General characteristics
- Class & type: River-class minesweeper
- Displacement: 850 long tons (864 t) standard; 890 long tons (904 t) full;
- Length: 47.7 m (156 ft 6 in)
- Beam: 10.5 m (34 ft 5 in)
- Draught: 3.4 m (11 ft 2 in)
- Propulsion: 2 shafts, Ruston 6RKC diesels, 3,040 bhp (2,267 kW)
- Speed: 14 knots (26 km/h; 16 mph)
- Complement: 5 officers and 23 ratings; (accommodation for 36: 7 officers and 29 ratings);
- Armament: 1 × Bofors 40 mm Mark III gun; 2 × 7.62 mm L44A1 GPMGs;
- Notes: Pennant number: M 97

= BNS Surovi =

BNS Surovi is a River-class minesweeper of the Bangladeshi Navy, commissioned in 1995.

==History==
This ship served in Royal Navy as HMS Dovey (M2005). She was commissioned on 30 March 1985. She was assigned to the Clyde Division of Royal Naval Reserve. She was withdrawn from service in 1993. In 1995, she was sold to Bangladesh.

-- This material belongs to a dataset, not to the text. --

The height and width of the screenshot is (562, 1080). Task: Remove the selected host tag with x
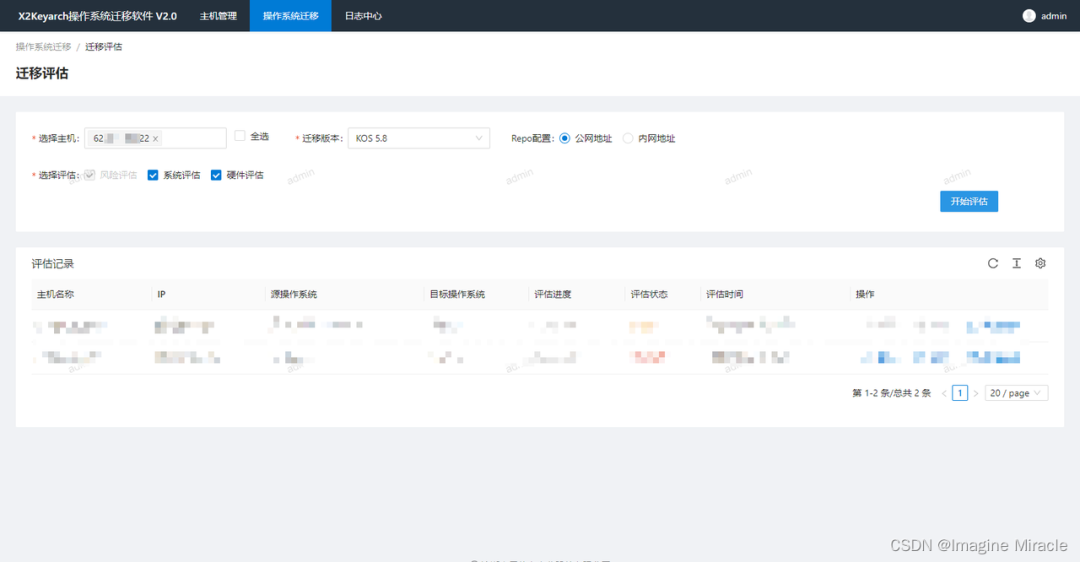[156, 139]
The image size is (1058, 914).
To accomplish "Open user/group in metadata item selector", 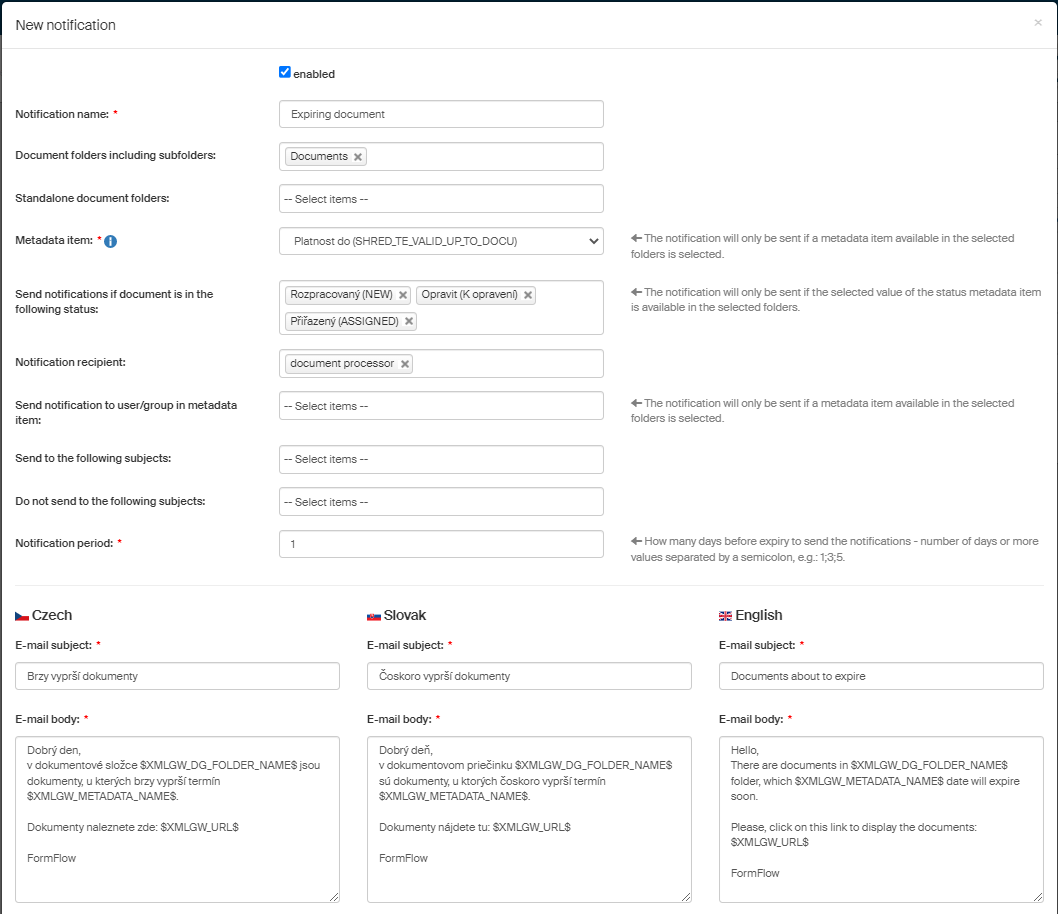I will [441, 406].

BNS Surovi was commissioned in Bangladesh Navy on 27 April 1995. She is currently being used as a patrol ship.

==Armament==
The ship carries one Bofors 40 mm Mark III gun which can be used in both anti-surface and anti-air role. She also carries two L44A1 7.62 mm general purpose machine guns.

==See also==
- List of active ships of the Bangladesh Navy
- BNS Shapla
- BNS Shaikat
- BNS Shaibal

==Bibliography==
- Saunders, Stephen (2004). "Jane's Fighting Ships 2004–2005"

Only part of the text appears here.